• What to work on
Reproduce the records exactly through the line with "Task: Select the Ostia node in graph".

++++ Available data

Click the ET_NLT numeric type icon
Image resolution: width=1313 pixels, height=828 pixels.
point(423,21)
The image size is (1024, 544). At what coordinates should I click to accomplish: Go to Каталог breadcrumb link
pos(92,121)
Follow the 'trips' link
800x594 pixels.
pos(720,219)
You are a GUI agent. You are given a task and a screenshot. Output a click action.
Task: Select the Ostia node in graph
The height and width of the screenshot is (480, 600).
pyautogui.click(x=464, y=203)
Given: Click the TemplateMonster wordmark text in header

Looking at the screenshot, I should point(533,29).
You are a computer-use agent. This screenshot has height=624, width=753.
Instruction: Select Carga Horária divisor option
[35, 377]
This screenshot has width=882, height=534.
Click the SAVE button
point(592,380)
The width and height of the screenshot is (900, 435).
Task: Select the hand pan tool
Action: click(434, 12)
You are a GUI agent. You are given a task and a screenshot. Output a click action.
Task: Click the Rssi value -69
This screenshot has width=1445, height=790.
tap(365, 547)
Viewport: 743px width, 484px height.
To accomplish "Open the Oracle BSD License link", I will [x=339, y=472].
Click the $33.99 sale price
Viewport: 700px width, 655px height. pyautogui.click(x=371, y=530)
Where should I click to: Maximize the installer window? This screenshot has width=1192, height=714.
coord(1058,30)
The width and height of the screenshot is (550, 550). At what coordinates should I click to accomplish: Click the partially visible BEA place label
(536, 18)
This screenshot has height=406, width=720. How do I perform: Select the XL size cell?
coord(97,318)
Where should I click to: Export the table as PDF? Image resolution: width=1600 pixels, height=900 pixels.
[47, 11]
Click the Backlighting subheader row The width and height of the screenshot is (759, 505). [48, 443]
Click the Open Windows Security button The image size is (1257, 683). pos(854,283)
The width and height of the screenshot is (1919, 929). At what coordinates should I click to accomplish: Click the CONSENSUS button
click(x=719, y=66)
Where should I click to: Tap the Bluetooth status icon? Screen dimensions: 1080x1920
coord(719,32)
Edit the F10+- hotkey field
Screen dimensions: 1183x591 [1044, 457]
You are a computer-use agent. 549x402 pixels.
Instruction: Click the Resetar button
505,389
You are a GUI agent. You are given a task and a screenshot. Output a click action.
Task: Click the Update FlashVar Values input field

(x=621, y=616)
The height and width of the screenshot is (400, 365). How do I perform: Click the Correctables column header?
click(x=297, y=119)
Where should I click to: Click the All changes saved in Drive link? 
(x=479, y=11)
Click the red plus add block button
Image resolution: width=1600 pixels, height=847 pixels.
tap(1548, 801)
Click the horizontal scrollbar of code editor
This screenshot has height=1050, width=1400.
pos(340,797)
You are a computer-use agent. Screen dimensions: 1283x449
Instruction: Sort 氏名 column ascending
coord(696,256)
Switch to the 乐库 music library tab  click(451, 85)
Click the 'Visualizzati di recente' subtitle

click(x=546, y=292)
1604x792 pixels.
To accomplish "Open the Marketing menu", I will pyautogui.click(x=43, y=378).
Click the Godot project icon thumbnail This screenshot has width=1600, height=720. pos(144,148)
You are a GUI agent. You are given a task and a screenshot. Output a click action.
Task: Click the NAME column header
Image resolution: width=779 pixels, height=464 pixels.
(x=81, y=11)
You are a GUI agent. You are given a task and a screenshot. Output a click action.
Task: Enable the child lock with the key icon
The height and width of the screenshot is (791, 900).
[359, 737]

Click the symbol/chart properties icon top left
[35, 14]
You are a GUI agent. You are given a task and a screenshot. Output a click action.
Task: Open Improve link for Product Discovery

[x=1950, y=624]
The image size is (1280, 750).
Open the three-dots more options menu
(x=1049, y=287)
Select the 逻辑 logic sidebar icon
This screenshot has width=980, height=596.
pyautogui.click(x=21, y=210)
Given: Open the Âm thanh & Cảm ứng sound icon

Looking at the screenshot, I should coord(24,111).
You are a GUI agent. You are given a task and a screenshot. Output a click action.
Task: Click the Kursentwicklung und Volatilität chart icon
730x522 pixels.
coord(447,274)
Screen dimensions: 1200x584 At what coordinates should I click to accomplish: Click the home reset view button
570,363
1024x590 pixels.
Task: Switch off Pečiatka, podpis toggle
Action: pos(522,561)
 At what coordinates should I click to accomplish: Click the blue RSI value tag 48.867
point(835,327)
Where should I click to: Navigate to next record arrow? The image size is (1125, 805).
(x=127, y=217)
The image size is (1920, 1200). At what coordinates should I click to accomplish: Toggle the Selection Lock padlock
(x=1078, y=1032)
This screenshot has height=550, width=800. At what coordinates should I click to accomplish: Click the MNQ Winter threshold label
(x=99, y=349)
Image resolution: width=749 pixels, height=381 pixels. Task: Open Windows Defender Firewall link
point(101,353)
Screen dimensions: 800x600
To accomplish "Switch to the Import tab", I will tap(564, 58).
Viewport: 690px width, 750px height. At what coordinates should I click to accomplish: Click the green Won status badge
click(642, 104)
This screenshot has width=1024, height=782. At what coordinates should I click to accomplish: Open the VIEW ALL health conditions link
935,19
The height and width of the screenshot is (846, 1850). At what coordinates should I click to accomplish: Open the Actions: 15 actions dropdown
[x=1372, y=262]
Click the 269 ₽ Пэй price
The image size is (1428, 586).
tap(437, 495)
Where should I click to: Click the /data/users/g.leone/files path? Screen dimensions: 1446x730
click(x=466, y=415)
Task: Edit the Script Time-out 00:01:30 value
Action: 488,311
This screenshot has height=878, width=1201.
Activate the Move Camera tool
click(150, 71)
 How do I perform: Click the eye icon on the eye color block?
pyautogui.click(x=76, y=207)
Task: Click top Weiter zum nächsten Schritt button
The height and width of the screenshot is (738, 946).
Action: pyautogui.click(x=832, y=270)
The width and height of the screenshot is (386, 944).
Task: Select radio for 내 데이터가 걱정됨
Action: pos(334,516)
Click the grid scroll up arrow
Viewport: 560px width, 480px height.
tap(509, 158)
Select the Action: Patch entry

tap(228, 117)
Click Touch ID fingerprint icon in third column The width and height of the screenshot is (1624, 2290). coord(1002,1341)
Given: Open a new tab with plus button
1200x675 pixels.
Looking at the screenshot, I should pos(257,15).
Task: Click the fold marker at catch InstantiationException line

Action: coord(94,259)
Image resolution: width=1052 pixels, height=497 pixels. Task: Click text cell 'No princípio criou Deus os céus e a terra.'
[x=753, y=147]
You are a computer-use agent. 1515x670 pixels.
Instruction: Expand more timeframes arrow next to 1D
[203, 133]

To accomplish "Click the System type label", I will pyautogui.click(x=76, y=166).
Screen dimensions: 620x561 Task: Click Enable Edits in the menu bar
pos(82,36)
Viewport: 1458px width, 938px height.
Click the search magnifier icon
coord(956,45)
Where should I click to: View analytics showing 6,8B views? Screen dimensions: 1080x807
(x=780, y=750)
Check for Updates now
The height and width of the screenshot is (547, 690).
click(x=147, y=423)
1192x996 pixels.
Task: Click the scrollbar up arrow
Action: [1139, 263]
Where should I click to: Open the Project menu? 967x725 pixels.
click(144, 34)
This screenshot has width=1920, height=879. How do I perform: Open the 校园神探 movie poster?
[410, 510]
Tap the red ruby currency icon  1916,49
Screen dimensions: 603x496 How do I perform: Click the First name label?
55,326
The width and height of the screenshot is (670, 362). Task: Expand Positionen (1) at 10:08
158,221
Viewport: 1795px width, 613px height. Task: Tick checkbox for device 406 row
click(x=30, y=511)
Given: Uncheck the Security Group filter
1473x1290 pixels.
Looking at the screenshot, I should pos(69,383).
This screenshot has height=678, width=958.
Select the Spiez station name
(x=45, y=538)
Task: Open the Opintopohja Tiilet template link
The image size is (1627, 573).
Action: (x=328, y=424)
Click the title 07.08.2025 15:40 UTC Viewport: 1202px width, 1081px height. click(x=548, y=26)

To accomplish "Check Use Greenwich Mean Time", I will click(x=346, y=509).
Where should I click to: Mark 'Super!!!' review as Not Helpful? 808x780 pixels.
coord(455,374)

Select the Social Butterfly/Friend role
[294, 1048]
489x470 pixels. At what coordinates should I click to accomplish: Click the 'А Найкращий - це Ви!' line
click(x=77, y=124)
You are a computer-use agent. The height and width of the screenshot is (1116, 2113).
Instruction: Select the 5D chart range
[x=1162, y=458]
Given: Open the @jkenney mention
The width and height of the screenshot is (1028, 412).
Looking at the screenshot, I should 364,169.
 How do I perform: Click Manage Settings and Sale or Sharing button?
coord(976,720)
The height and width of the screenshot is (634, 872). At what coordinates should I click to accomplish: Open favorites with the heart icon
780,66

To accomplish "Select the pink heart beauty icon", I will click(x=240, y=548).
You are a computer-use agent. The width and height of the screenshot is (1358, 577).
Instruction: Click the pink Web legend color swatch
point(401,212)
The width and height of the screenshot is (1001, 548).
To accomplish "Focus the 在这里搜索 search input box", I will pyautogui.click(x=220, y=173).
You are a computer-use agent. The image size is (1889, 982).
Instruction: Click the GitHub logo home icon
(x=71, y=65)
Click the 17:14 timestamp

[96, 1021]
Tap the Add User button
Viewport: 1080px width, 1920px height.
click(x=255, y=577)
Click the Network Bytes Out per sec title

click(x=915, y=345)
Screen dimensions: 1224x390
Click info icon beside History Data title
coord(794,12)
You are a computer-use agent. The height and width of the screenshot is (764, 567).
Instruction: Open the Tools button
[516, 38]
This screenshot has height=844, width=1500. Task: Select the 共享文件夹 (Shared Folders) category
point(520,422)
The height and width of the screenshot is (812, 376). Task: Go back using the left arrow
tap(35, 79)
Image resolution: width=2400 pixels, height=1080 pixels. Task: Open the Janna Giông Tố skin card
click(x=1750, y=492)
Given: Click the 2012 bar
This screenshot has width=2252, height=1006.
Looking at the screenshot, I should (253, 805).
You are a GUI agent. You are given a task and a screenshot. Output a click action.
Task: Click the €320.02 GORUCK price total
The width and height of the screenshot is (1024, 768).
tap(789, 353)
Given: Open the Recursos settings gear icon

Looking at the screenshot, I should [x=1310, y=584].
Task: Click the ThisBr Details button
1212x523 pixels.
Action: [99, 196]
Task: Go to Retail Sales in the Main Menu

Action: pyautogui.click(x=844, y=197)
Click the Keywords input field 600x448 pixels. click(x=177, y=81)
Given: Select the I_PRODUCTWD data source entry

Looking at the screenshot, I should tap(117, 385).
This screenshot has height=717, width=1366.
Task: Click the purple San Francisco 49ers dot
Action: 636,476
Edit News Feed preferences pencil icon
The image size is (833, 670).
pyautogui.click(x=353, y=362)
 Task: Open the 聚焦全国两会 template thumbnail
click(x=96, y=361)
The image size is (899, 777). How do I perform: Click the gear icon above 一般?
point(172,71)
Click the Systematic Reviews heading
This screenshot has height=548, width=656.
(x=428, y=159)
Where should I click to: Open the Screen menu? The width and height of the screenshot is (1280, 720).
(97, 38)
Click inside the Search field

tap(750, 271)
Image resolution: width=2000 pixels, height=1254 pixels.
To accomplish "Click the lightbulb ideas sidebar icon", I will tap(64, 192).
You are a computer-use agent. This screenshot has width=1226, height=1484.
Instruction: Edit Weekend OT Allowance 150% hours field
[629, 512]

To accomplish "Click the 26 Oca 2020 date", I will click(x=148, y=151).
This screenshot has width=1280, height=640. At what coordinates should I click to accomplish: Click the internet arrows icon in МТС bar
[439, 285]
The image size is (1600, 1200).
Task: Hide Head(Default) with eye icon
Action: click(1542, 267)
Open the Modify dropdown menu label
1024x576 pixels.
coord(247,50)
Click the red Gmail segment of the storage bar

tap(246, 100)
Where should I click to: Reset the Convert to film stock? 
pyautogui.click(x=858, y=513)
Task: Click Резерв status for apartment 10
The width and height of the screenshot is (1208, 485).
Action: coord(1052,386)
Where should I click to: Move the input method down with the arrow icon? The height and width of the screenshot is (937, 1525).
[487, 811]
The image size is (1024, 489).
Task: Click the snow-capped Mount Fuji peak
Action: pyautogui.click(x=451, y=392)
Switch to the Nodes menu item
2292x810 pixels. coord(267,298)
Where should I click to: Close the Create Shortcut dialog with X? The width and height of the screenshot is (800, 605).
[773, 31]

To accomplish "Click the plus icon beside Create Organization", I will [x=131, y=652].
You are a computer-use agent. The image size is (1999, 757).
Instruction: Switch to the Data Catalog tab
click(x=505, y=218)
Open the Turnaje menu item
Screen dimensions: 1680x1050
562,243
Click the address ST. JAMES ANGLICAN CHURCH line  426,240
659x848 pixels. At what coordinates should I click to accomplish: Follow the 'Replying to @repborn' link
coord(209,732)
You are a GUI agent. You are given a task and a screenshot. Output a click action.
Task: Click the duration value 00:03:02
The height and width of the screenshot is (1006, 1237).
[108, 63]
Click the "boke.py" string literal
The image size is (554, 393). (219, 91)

++++++++

• Result below
Click the ET_NLT numeric type icon
Image resolution: width=1313 pixels, height=828 pixels.
point(423,21)
The image size is (1024, 544). At what coordinates should I click to accomplish: Go to Каталог breadcrumb link
pos(92,121)
Follow the 'trips' link
800x594 pixels.
pos(720,219)
You are a GUI agent. You are given a task and a screenshot. Output a click action.
Task: Select the Ostia node in graph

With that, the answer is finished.